Hong shao tofu
Ingredients
- Rice
- 2 green onions, cut into 2 inch pieces
- 2 inch ginger, peeled and sliced
- 5 cloves of garlic, smashed
- 5 shiitake mushrooms, halved
- ½ large russet potato, peeled and cubed
- 1 medium carrot, peeled and cubed
- 1 block tofu
- 3 star anise pods
- 2 tbsp brown sugar
- 3 tbsp light soy sauce
- 2 tbsp dark soy sauce
- 1 tsp shaoxing wine
- 1 cup vegetable broth
- 1 tsp mushroom bouillon
Steps
- Drain and press the tofu.
- Clean and cook the rice.
- Heat the wok with some oil. Add the garlic, ginger, spring onion whites and star anise.

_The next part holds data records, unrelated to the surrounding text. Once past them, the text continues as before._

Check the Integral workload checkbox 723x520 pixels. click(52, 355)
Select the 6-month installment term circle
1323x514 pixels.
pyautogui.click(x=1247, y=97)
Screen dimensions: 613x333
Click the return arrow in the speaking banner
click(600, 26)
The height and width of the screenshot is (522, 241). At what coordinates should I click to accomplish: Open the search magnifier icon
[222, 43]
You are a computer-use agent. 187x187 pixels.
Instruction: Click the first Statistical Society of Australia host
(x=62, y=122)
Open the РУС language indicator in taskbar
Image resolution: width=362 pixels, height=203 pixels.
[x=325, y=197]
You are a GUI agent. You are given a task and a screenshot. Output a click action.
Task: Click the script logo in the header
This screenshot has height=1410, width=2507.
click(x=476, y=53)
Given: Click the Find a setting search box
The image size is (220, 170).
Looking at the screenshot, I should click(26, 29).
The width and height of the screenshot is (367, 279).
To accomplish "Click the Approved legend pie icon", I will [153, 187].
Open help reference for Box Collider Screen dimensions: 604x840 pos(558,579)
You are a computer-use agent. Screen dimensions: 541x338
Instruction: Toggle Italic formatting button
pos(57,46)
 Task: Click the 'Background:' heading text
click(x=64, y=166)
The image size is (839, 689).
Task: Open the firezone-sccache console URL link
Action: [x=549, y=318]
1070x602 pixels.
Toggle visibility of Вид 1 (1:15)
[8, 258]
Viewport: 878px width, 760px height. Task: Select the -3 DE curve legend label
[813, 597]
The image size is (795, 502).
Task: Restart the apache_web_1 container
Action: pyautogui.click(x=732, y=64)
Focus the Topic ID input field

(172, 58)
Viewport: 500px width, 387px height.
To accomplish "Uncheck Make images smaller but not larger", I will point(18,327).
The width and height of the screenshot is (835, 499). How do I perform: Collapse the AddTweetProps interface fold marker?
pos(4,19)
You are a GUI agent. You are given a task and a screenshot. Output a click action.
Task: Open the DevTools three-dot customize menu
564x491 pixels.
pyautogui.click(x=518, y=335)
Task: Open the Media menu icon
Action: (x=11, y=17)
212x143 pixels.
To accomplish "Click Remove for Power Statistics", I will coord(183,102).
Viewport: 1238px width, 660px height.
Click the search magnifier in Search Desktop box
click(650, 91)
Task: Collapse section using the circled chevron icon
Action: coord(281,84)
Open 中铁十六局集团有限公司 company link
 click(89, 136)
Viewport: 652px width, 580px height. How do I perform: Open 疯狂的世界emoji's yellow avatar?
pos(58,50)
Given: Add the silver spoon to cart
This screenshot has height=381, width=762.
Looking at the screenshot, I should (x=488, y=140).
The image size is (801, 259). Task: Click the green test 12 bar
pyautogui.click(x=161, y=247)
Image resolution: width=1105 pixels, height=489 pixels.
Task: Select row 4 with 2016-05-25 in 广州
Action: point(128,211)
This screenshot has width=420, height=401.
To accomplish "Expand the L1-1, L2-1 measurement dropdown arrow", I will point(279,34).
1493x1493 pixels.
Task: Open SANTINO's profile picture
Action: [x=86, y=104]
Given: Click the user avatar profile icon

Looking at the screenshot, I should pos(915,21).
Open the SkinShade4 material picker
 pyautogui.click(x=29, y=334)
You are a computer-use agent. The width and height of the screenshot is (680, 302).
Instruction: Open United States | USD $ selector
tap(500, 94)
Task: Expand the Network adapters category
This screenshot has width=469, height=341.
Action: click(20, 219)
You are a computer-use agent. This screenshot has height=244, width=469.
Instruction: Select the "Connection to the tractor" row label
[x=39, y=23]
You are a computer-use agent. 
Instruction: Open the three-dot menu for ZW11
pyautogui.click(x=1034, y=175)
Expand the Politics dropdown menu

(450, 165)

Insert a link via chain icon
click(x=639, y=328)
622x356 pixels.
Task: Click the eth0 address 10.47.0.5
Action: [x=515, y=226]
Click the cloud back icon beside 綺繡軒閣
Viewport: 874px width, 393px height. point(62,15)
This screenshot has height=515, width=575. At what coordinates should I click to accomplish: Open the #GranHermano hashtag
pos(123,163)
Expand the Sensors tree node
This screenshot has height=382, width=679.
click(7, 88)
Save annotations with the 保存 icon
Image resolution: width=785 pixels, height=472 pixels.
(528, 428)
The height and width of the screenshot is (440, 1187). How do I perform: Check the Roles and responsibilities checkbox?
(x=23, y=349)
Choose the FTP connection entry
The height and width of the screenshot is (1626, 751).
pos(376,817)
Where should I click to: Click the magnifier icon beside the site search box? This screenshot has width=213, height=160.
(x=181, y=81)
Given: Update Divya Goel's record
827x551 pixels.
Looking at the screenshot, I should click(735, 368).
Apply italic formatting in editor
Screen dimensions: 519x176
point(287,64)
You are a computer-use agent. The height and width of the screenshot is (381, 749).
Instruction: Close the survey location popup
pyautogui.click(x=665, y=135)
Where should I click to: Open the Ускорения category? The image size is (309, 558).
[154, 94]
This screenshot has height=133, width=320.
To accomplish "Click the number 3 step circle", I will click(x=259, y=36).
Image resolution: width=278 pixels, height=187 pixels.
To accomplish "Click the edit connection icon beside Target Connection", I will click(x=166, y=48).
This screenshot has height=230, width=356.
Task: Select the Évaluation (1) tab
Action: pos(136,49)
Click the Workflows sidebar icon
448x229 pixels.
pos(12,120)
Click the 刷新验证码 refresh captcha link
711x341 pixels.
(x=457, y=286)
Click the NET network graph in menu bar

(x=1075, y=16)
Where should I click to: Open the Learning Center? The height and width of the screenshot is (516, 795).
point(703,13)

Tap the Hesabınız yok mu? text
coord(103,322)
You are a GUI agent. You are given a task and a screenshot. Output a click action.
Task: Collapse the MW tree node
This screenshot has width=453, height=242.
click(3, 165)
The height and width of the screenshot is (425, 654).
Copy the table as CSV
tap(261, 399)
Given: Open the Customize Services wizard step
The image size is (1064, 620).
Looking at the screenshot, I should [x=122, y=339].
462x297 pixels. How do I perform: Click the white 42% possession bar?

- Add the sugar and let it melt.
- Add in mushroom, potatoes, carrots. Sauté and then add in light soy sauce. Thoroughly combine.
- Add in tofu and carefully combine in the sauce without breaking the pieces.
- Add in dark soy sauce and shaoxing wine. Add stock and cover. Let simmer for about 5 minutes.
- Uncover and add in mushroom bouillon. Stir and let sit on low heat until potatoes are tender but not too soft.